A voz das águas: pescadora artesanal leva vivência e propostas da pesca artesanal à 5ª CNMA
A participação na 5ª CNMA foi um momento importante para Francislourdes Santos, pescadora artesanal da comunidade Santana do Ituqui, em Santarém (PA), e delegada eleita na Conferência Livre de Meio Ambiente dos Povos das Águas. Para ela, estar em Brasília representando pescadoras e pescadores foi essencial. “É importantíssima a participação dos povos de comunidades pescadoras e ribeirinhas — tanto indígenas quanto quilombolas — porque é um plano que fala de nós, que é para nós. Então, é de suma importância a nossa participação. Como criar um plano sem a nossa presença, sem que sejamos nós a falar o que sentimos, o que vivemos?”, afirmou Francislourdes, destacando a centralidade dos povos das águas e comunidades tradicionais nas políticas ambientais.
Durante os grupos de trabalho, ela sentiu que ainda há pouco conhecimento sobre a diversidade dos povos das águas. “Falta mais diálogo, falta mais participação. Eles confundem ribeirinho com pescador. Eu sou pescadora, mas não sou ribeirinha. E veio uma colega de lá que é ribeirinha, mas não é pescadora, é agricultora. Para os demais delegados, ribeirinho é pescador — e nós não somos, é uma outra atividade”, explicou, ao defender a especificidade do modo de vida das pescadoras artesanais. Entre os temas debatidos que mais a marcaram, Francislourdes destacou a importância do “desmatamento zero”, da “demarcação dos territórios” e da denúncia da “falta de apoio do poder público para as comunidades e os povos tradicionais”.
Quando perguntada sobre sua relação com o meio ambiente, a resposta veio com firmeza: “O meio ambiente é a minha vida, de onde eu tiro meu sustento, a minha sobrevivência.
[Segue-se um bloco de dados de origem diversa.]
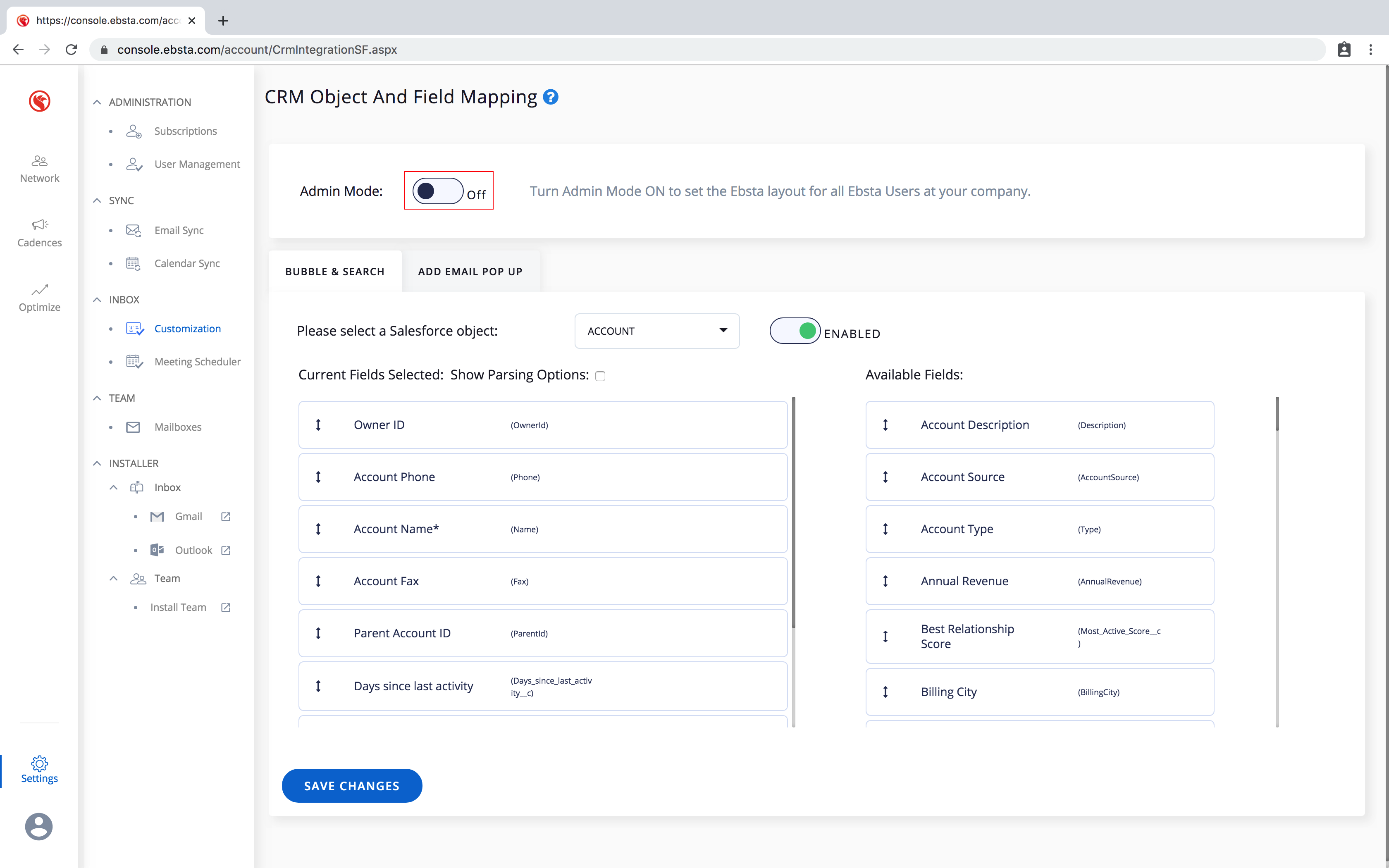Image resolution: width=1389 pixels, height=868 pixels.
Task: Open the Salesforce object ACCOUNT dropdown
Action: coord(656,331)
É o meu modo de viver, da terra, das águas, da natureza. Eu sou uma pessoa livre”. Ela também apontou a necessidade de que, para as próximas conferências, haja mais apoio dos municípios, estados e poderes públicos para garantir a participação efetiva das comunidades tradicionais.
“Foi muito proveitoso. A gente teve como falar, teve vez, teve voz”, concluiu.